The other problem with SpamAssassin's static rules is that the content in spam changes over time so that we have mutating spam. Unless the rules in SpamAssassin change over time also, more and more spam is going to get in. This means that constant upgrades are necessary to maximize spam blocking capabilities.
Bayesian Filtering
Bayesian filtering is the answer to the SpamAssassin problem. The Bayes database can be trained by the recipient so that it knows what messages look like spam, and what messages are ham. The Bayesian filter does this by breaking a message up into many small pieces called tokens then determines which tokens occur mostly in spam messages, and which ones occur mostly in messages that are ham.
The Problem of Bayesian Filtering
The problem with Bayesian filtering is that it must learn a lot of emails before it can function effectively. Bayesian filtering does not even begin to work until it has learned at least 200 spams and 200 hams. End-users would need to work hard to train the Bayes database enough to effectively fight mutating spam.
Bayesian Self-Learning
Bayesian self-learning is the answer to the Bayesian filtering problem.
The scoring system in SpamAssassin is used for this purpose. The higher the SpamAssassin score, the more sure we are that the message is a spam. The lower the score, the more sure we are that it is ham.

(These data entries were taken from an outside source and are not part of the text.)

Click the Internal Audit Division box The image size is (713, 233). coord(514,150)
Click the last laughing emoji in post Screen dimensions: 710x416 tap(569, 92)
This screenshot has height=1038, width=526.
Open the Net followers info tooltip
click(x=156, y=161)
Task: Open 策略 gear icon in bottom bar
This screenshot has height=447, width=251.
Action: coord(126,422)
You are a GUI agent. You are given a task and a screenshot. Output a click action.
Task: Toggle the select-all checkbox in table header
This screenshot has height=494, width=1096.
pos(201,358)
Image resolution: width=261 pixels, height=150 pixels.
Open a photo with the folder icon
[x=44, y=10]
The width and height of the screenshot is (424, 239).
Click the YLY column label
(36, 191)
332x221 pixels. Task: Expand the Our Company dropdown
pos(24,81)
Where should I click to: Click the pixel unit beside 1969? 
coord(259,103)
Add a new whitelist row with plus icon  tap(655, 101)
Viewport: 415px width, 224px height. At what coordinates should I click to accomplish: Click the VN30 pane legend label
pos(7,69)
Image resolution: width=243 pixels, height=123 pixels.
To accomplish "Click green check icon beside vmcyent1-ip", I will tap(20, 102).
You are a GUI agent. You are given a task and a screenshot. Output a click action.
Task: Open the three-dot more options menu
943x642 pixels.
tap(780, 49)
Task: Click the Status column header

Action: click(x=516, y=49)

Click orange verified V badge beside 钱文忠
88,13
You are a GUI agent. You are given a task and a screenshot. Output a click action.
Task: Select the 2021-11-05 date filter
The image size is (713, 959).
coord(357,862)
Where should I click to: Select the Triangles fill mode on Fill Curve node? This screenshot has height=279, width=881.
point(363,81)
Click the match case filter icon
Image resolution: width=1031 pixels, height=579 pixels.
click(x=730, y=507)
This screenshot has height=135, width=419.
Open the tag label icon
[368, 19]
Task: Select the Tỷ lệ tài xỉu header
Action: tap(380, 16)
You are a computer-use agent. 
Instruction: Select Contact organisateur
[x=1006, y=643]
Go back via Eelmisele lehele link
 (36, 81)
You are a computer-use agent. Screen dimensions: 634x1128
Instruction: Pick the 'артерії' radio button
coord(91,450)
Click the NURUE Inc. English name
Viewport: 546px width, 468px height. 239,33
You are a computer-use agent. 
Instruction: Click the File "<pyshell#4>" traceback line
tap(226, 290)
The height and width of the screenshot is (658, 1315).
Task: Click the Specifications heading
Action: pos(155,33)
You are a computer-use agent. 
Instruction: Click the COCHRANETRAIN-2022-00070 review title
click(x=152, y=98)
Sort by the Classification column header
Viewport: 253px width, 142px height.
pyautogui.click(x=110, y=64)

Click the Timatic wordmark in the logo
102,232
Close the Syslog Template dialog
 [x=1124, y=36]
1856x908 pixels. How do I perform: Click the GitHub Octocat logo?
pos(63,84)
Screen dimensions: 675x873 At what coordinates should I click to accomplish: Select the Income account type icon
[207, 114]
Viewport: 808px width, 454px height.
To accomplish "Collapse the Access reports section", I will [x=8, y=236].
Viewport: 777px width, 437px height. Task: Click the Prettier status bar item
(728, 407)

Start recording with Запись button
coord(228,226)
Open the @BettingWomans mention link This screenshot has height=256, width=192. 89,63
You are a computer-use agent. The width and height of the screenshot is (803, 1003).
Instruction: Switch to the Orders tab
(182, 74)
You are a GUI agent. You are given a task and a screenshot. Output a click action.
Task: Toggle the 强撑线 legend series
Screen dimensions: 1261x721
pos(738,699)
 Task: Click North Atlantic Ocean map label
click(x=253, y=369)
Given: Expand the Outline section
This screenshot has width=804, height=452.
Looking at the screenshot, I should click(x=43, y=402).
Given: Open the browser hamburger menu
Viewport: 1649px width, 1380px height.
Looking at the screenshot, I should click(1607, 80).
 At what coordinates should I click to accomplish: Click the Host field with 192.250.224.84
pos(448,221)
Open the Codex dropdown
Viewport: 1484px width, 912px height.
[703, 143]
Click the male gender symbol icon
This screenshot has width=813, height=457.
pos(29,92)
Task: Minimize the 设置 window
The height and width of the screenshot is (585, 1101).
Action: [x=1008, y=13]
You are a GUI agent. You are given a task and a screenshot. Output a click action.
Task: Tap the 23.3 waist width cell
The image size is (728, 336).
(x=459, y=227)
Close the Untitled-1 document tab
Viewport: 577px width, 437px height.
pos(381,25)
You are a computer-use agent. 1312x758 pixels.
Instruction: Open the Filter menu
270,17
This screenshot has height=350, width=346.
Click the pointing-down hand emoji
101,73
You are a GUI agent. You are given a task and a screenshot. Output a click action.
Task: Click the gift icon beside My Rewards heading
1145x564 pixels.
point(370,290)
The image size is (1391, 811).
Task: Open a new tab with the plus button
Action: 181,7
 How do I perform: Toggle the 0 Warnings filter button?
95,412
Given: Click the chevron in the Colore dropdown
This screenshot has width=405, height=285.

The following criteria defines whether or not SpamAssassin will train the Bayes database about a message:
- If the total SpamAssassin score is above 12, and both the header score and body score are above 3, then train the Bayes database about the spam.
- If the total SpamAssassin score is below 0.1, then train the Bayes database that it is not a spam.
Since SpamAssassin scans all incoming emails using it for Bayesian self-learning is a very effective way to keep the Bayes database up to date.